私は訳が分からず、その場で立ち尽くした。
ロゼにプロボーズされて、満更でもないと云った風のクゥが結婚式に?
一体、この街に到着して間もない短期間の内に何が起こったのだ?
私は何故ひとりなんだ?初めて来る街で一人なんて不安しか無いじゃないか。
何処なのここは?
何なのあの幟は?
ああ、甘い匂いがする。この匂いはチョコレートだ。
チョコレートを最後に食べたのはいつだったっけ?
あれは、確か……そう、ミラがくれたんだった。
美味しかったなぁ。食べたいけどお金はロゼが持ってるしなぁ。クゥも付いて行っちゃったなぁ。
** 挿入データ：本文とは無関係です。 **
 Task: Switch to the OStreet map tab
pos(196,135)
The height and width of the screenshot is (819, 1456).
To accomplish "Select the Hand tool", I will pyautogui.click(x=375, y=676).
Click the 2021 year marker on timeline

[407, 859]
合同結婚式だっけ?
え? 結婚式?
突然置いてきぼりを食らい大混乱の私がハッと我に返る。
私が慌てて二人の後を追おうと動き掛けた時、後ろから声を掛けられた。
振り返ると、上等そうな服を着た若い男性が桃色の箱を手に持ち片膝をついている。
『受け取って下さい』
真面目な顔付きで男はそう言い、私に桃色の箱、恐らくチョコレートを差し出してくる。
『ちょっと待ったー!』
『待て待て、俺が先だ!』
『お前ら引っ込んでろ! 俺が行く!』
そんな声を出しながら人々を掻き分け男達が私の元へと歩み寄って来た。
男性達は年齢こそ幅広いが、誰もが上等そうな服を着込み手にはチョコレートとおぼしき箱を持っている。
『受け取って下さい!』
合計五人に増えた男達が、一様に片膝をつきチョコレートを差し出してくる。
右から順に、馬、豚、猿、猿、芋だ。
「け、結構ですぅ」
顔を引き攣らせながらも、何とか私はそれだけ口にした。
私の返事にガックリと項垂れる馬、豚、猿、猿、芋。
『やるねぇ、お姉ちゃん』
その様子を見ていた犬、もといオジサンが私を褒めた。
そんな事を言われても全然嬉しくない。いや、うん、私って結構モテる? ミラも私の事を……。
いやいやいや、それは今はどうでも良い。
私は気を取り直すと、街の奥へと消えていったロゼとクゥを探しに向かうのだった。